Investigating Persuasiveness in Large Language Models
Published in , 2023
While the rate of progress and innovation in Artificial intelligence (AI) has many potential benefits, the potential for accidental deleterious effects cannot be overemphasized. It has been empirically demonstrated that large language models (LLMs) can learn to perform a wide range of natural language processing (NLP) tasks in a self-supervised setting. However, these models might unintentionally produce convincing arguments for false statements. There has been recent interest in improving LLM performance by fine-tuning in a reinforcement learning framework through interaction with human users. One could raise the concern that even seemingly benign reward functions can lead to strategic manipulation of user responses as an instrumental goal to achieve higher overall performance. This thesis seeks to investigate this possibility by evaluating the persuasiveness of self-supervised-only and reinforcement-learning-fine-tuned LLMs.

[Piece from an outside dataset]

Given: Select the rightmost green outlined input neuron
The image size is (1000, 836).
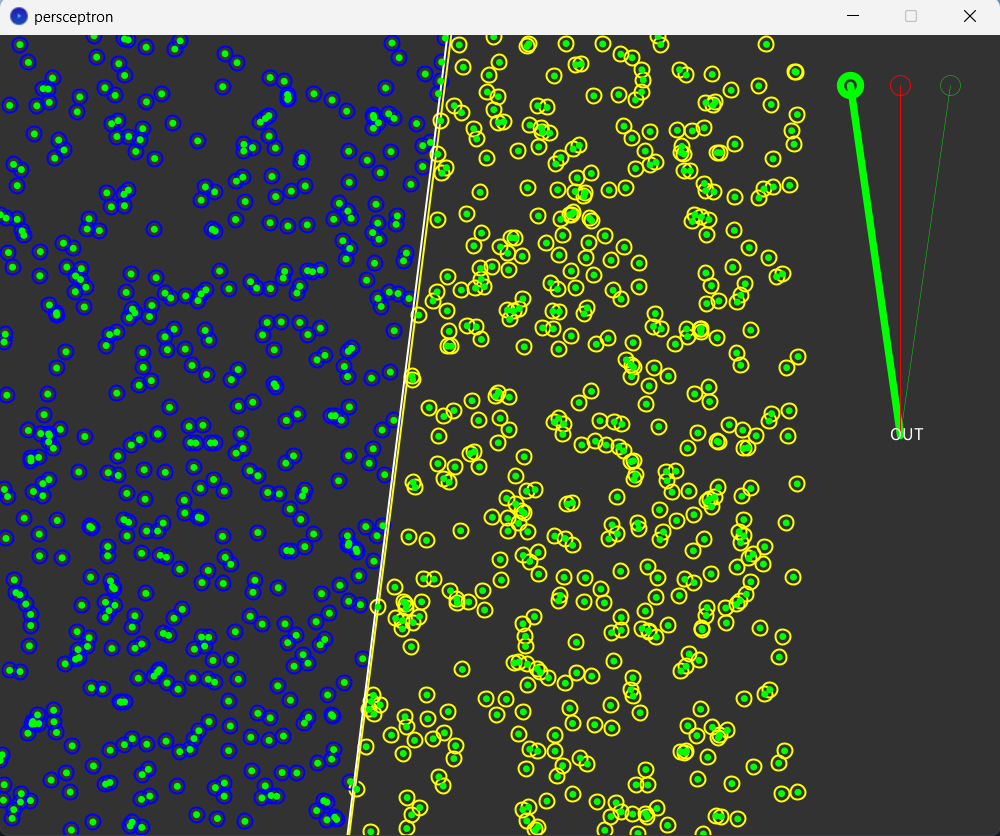Looking at the screenshot, I should [949, 86].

In this work, we will discuss three approaches to investigating the degree of persuasiveness in LLMs by searching for qualitative failures through a direct query, quantifying the persuasiveness of generated outputs, and training on this persuasiveness metric as a reward signal with reinforcement learning. Through our investigation, we find that state-of-the-art LLMs fail when prompted with statements about less popular misconceptions or domain-specific myths. With this investigation of the safety-critical related failures of LLMs, we hope to further inform the public of the degree of reliability of these models and guide their use.